Il momento più atteso nella vita del contadino era sicuramente quello della trebbiatura. Si trattava di un evento carico di aspettative e di speranze, in quanto si sarebbero raccolti i frutti dei sacrifici di un intero anno. I giorni che precedevano la trebbiatura erano intensi e faticosi: avvenuta la mietitura, si andavano a predisporre le cove ed i cavalletti, che venivano poi trasportati sull’ara (aia) e sistemati a formare lo barcò. Infine il trattore trainava la trebbia e le due scale, che venivano collocate dal motorista nel luogo più appropriato.
Tutti i vicinati contribuivano a dare il loro aiuto. Non mancavano gli uomini addetti ai pagliai, quelli cioè incaricati affinché la paglia e la pula andassero a formare due distinti pagliai dalla perfetta forma ovale. Se da parte dei presenti veniva notato qualche difetto, per esempio se la superficie non era omogenea o se il pagliaio pendeva da un lato, allora partivano provocatorie osservazioni e frasi di beffa all’indirizzo dell’addetto che non era stato abbastanza abile e accorto nel suo lavoro. Il compito principale spettava comunque ai pagliaroli, a coloro cioè che dovevano introdurre le cove nella trebbia.
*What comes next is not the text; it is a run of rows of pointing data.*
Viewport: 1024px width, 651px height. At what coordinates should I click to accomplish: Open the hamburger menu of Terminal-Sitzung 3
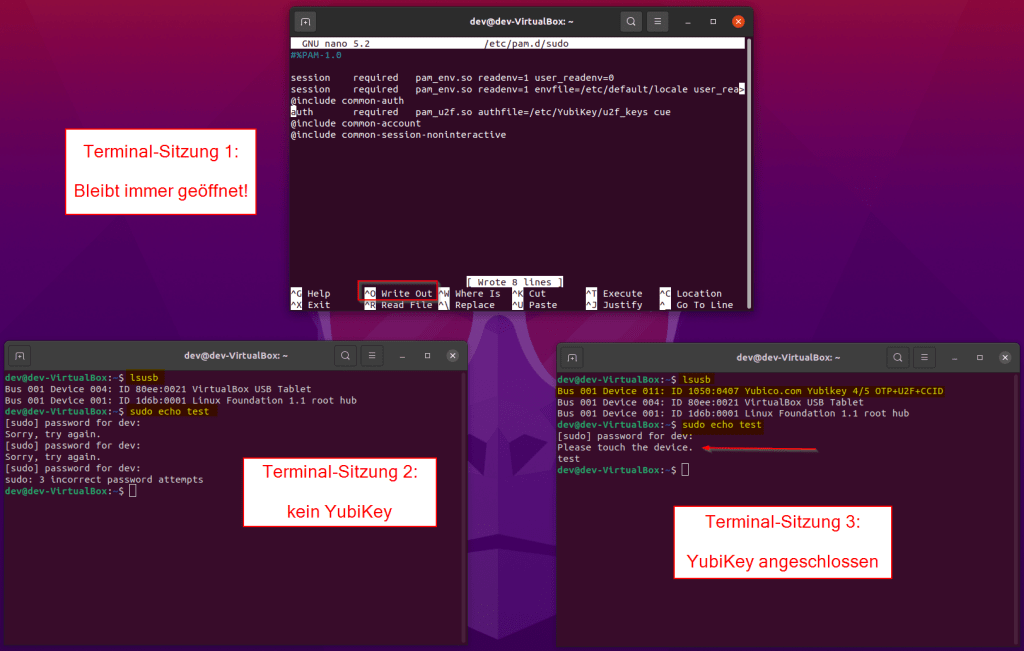(923, 357)
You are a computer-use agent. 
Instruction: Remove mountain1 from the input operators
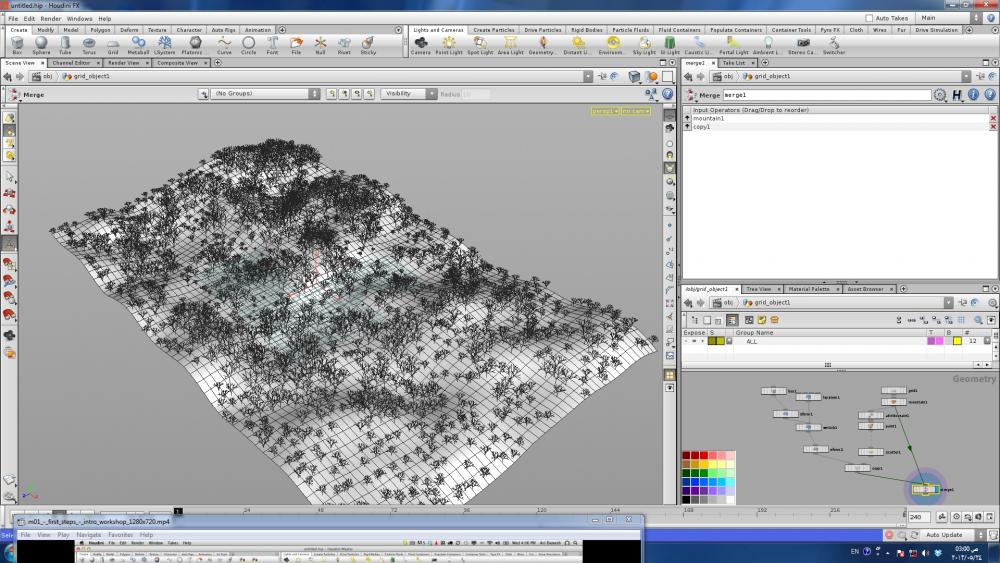point(993,118)
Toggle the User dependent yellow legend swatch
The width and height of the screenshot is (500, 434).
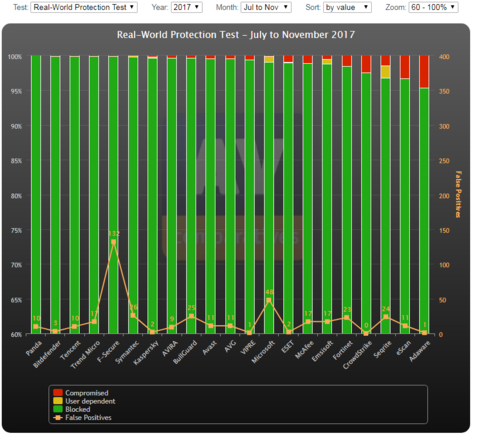[x=58, y=401]
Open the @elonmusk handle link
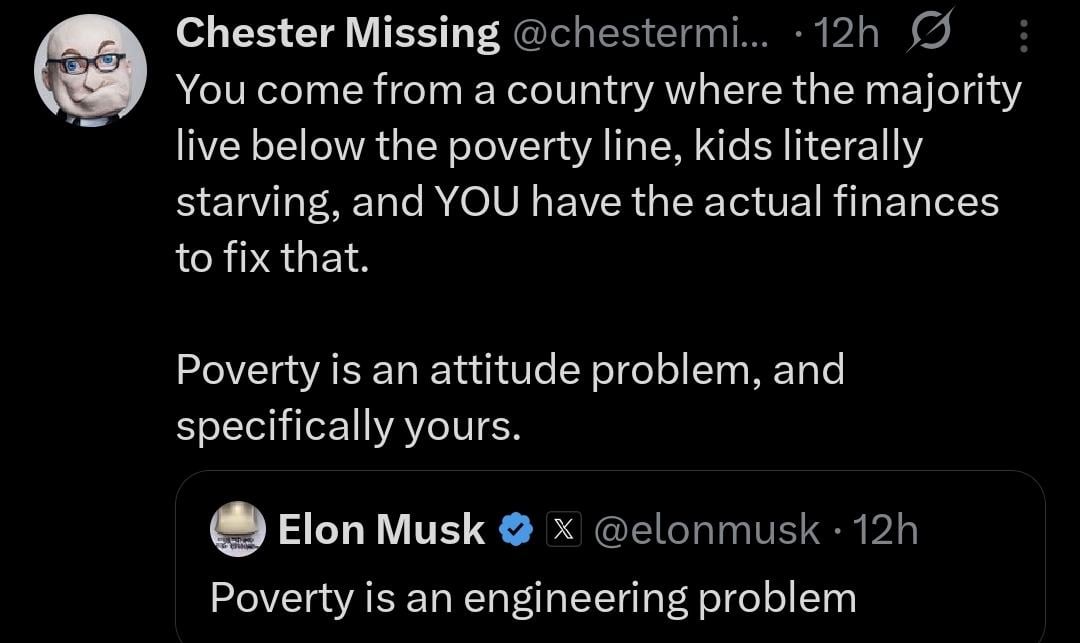 pyautogui.click(x=706, y=529)
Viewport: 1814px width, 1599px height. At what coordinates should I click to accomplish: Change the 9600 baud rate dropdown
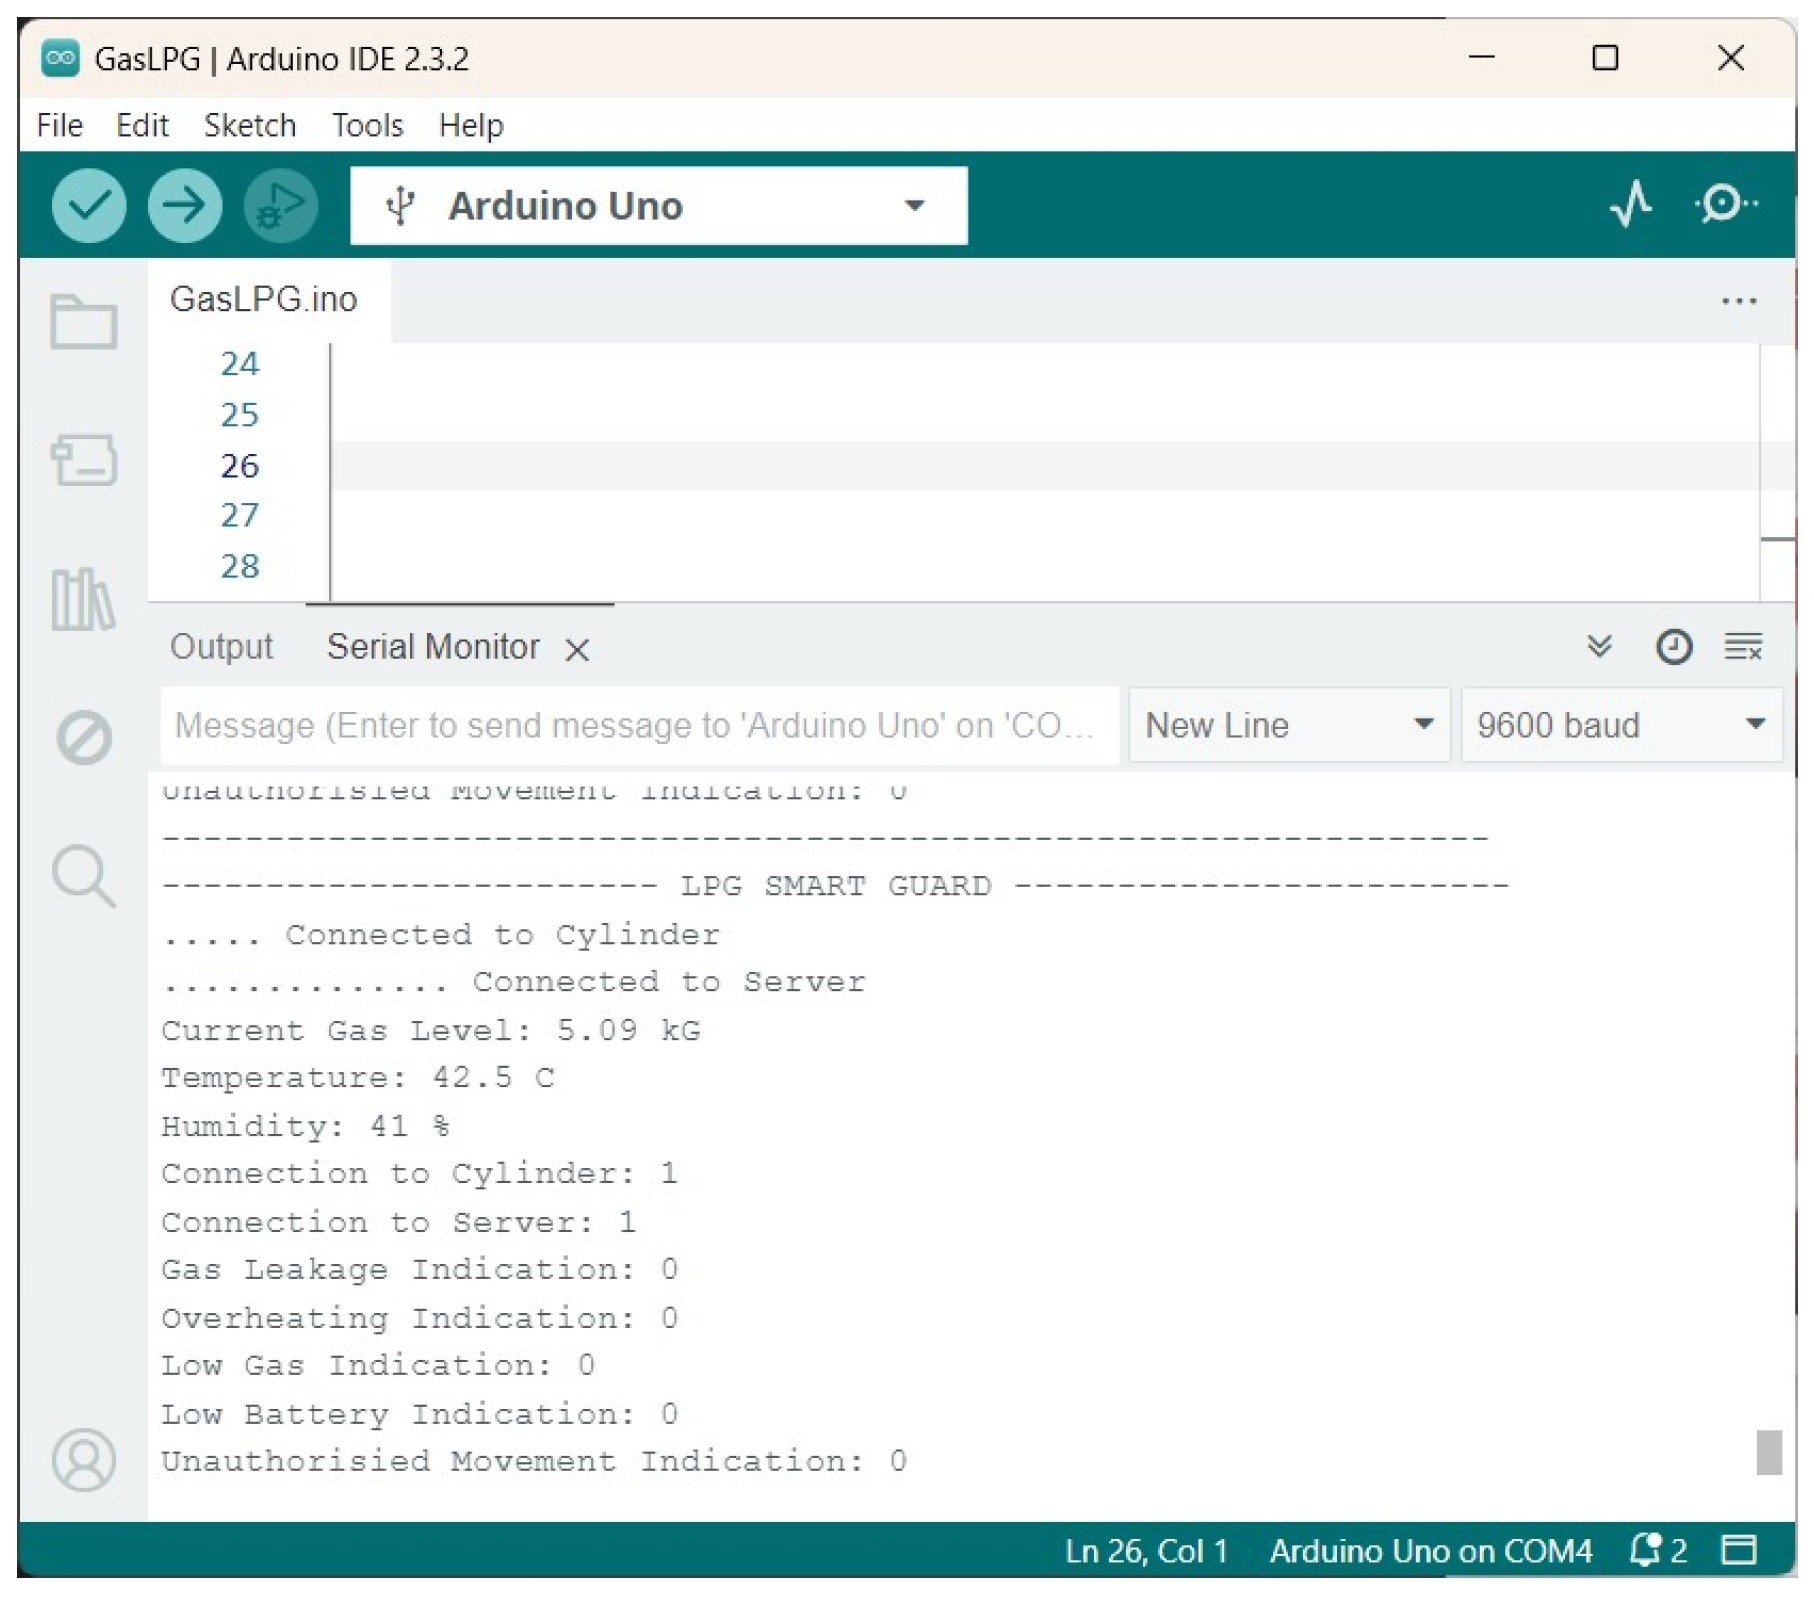(x=1620, y=725)
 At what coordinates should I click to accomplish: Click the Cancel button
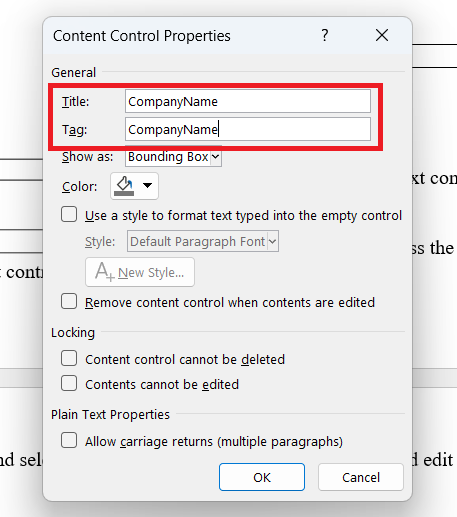tap(361, 477)
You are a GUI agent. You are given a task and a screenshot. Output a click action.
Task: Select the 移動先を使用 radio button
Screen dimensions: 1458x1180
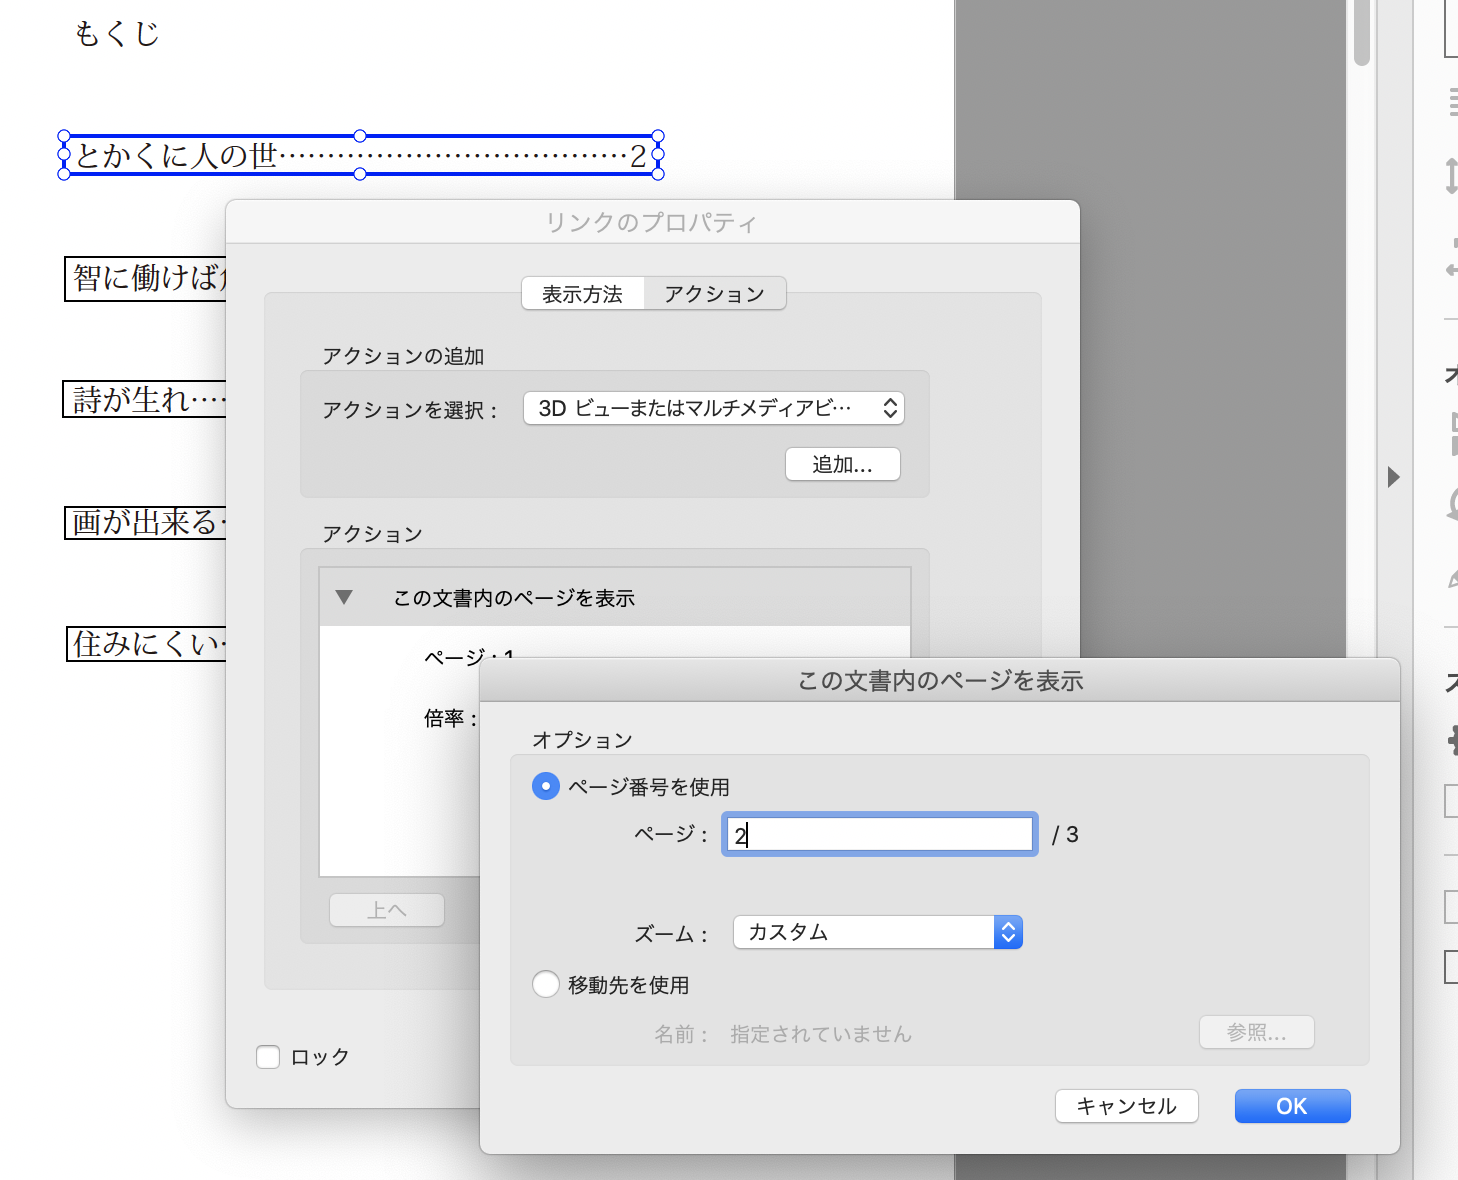[x=546, y=984]
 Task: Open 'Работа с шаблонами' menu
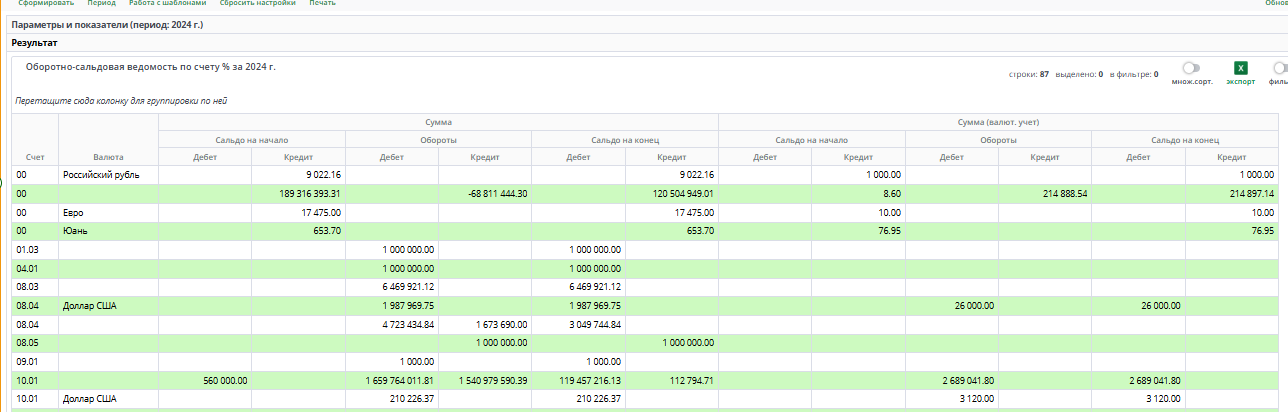[167, 4]
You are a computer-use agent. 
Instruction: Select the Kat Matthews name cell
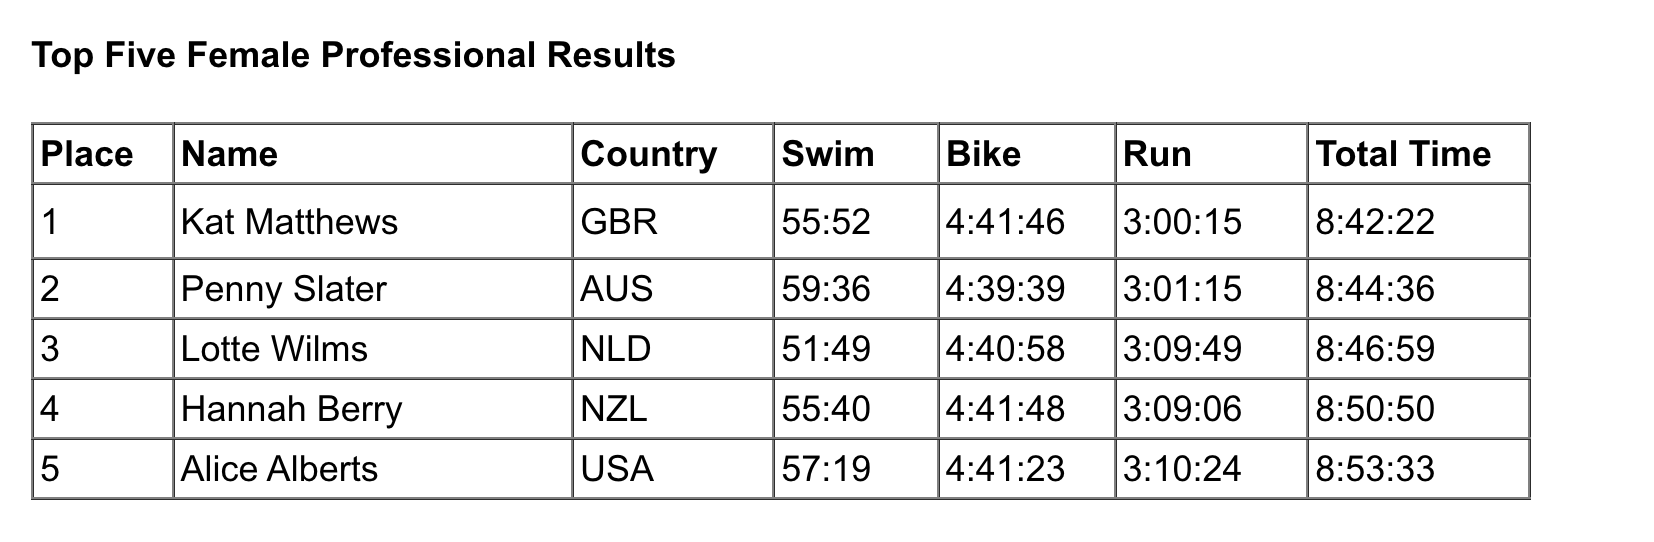pos(373,221)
Per dare un’idea dell’importanza di questa fase, basti pensare che nei documentari di propaganda Luce, Benito Mussolini era ripreso proprio nell’espletamento di tale funzione. I pagliaroli dovevano fare in modo che il lavoro si svolgesse con la massima celerità, evitando al temnpo stesso, che la trebbia si ingolfasse. Ciò accadeva quando era eccessiva la quantità immessa nella macchina. I chicchi che fuoriuscivano dalla trebbia erano come tanti granelli d’oro per il contadino, che li guardava entrare nel sacco di juta con occhi gioiosi e soddisfatti.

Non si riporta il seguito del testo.